→ EXERCISE PROMPT
Retype the lines from the one containing "This screenshot has height=371, width=876." up to and including the one containing "Viewport: 632px width, 405px", without changing anything.

→ INPUT RECORDS
━━━━━━━━━━━━━━━━━━━━

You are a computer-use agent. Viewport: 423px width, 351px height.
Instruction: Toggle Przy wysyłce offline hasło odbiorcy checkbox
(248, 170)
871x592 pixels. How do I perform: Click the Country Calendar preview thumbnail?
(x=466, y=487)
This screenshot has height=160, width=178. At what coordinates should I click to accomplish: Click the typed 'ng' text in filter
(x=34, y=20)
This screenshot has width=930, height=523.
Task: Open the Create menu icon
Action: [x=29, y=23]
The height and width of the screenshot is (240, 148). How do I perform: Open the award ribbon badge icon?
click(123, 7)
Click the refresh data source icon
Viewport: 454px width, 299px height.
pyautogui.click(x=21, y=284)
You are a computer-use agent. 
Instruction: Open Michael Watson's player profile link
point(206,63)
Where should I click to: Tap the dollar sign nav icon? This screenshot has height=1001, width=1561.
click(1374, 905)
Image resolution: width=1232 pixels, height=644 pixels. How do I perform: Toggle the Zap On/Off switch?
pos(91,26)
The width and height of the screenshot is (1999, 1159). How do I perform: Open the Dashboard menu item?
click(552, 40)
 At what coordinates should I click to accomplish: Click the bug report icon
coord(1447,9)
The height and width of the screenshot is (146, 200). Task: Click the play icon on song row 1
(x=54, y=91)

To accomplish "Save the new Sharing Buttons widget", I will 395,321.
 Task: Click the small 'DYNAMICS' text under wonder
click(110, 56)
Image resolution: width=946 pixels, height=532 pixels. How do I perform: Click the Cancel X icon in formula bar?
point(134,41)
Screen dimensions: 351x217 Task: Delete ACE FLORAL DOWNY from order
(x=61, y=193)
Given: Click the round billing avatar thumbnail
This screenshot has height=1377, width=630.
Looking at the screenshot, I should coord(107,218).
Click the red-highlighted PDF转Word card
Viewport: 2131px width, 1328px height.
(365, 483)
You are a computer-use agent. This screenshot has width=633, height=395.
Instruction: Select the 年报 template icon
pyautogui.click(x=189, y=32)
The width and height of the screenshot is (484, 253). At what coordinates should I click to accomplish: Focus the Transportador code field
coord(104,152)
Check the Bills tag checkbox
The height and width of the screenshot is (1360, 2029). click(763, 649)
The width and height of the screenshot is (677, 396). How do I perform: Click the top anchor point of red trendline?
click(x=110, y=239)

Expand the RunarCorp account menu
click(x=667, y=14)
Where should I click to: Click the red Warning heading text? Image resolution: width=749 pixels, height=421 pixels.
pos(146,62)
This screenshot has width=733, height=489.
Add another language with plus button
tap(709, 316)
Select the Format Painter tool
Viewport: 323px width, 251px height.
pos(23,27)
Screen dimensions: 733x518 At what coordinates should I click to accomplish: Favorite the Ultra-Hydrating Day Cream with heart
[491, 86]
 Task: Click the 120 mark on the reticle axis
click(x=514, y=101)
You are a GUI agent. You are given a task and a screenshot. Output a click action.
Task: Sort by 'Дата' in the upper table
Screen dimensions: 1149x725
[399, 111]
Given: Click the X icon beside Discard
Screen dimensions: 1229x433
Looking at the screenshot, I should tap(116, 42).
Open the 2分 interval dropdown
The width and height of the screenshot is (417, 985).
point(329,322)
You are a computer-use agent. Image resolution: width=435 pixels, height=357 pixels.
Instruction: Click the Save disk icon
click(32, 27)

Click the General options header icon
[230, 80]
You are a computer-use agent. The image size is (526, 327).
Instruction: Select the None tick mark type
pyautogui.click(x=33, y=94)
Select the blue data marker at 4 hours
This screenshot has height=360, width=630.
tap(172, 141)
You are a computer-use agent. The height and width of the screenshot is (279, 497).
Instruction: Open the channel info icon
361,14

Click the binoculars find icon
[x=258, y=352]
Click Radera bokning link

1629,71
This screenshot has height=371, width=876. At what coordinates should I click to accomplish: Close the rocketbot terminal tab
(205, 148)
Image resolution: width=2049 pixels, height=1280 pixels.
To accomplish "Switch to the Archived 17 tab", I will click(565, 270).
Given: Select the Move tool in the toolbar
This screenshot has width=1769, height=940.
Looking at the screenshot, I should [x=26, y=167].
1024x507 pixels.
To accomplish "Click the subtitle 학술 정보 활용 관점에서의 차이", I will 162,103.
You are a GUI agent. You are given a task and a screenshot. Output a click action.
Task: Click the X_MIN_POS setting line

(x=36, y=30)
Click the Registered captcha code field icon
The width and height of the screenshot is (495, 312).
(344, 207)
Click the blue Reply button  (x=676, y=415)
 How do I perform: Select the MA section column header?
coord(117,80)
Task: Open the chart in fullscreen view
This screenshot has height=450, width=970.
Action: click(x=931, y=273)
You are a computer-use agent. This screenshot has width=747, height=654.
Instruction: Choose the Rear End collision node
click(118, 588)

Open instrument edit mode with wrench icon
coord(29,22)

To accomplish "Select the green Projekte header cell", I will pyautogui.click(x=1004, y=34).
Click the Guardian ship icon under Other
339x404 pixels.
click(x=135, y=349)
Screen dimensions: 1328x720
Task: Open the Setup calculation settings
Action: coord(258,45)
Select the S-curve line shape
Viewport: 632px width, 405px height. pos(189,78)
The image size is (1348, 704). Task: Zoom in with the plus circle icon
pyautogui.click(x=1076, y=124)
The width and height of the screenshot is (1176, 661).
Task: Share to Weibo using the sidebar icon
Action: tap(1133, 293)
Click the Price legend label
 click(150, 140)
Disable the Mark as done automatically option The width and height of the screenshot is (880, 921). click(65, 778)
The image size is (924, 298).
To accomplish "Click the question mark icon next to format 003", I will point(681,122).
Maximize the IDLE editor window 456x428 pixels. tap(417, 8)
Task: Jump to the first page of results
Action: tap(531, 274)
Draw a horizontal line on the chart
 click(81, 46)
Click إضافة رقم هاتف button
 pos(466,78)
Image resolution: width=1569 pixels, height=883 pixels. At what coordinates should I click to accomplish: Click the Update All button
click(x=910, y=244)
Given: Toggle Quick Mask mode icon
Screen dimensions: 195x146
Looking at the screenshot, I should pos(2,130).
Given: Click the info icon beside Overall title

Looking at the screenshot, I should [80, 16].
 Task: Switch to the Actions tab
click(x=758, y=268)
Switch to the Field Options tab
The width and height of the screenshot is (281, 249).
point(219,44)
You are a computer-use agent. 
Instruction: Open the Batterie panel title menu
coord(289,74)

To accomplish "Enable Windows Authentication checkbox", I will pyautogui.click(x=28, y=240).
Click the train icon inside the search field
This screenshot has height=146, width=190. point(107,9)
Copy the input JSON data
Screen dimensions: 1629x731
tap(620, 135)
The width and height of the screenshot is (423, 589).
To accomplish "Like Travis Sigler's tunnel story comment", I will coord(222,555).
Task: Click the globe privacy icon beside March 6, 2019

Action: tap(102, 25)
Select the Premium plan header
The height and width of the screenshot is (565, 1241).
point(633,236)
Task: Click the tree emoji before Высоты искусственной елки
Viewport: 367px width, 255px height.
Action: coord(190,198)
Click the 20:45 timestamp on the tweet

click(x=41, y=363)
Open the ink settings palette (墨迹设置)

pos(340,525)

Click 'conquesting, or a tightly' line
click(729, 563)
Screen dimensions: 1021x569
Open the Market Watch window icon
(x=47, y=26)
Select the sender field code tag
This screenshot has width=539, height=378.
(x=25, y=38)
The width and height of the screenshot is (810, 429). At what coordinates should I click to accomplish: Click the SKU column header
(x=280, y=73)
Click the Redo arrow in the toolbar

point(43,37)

━━━━━━━━━━━━━━━━━━━━

→ COMPLETE ANSWER
This screenshot has height=371, width=876. At what coordinates should I click to accomplish: Close the rocketbot terminal tab
(205, 148)
Image resolution: width=2049 pixels, height=1280 pixels.
To accomplish "Switch to the Archived 17 tab", I will click(565, 270).
Given: Select the Move tool in the toolbar
This screenshot has width=1769, height=940.
Looking at the screenshot, I should [x=26, y=167].
1024x507 pixels.
To accomplish "Click the subtitle 학술 정보 활용 관점에서의 차이", I will 162,103.
You are a GUI agent. You are given a task and a screenshot. Output a click action.
Task: Click the X_MIN_POS setting line

(x=36, y=30)
Click the Registered captcha code field icon
The width and height of the screenshot is (495, 312).
(344, 207)
Click the blue Reply button  (x=676, y=415)
 How do I perform: Select the MA section column header?
coord(117,80)
Task: Open the chart in fullscreen view
This screenshot has height=450, width=970.
Action: click(x=931, y=273)
You are a computer-use agent. This screenshot has width=747, height=654.
Instruction: Choose the Rear End collision node
click(118, 588)

Open instrument edit mode with wrench icon
coord(29,22)

To accomplish "Select the green Projekte header cell", I will pyautogui.click(x=1004, y=34).
Click the Guardian ship icon under Other
339x404 pixels.
click(x=135, y=349)
Screen dimensions: 1328x720
Task: Open the Setup calculation settings
Action: coord(258,45)
Select the S-curve line shape
Viewport: 632px width, 405px height. pos(189,78)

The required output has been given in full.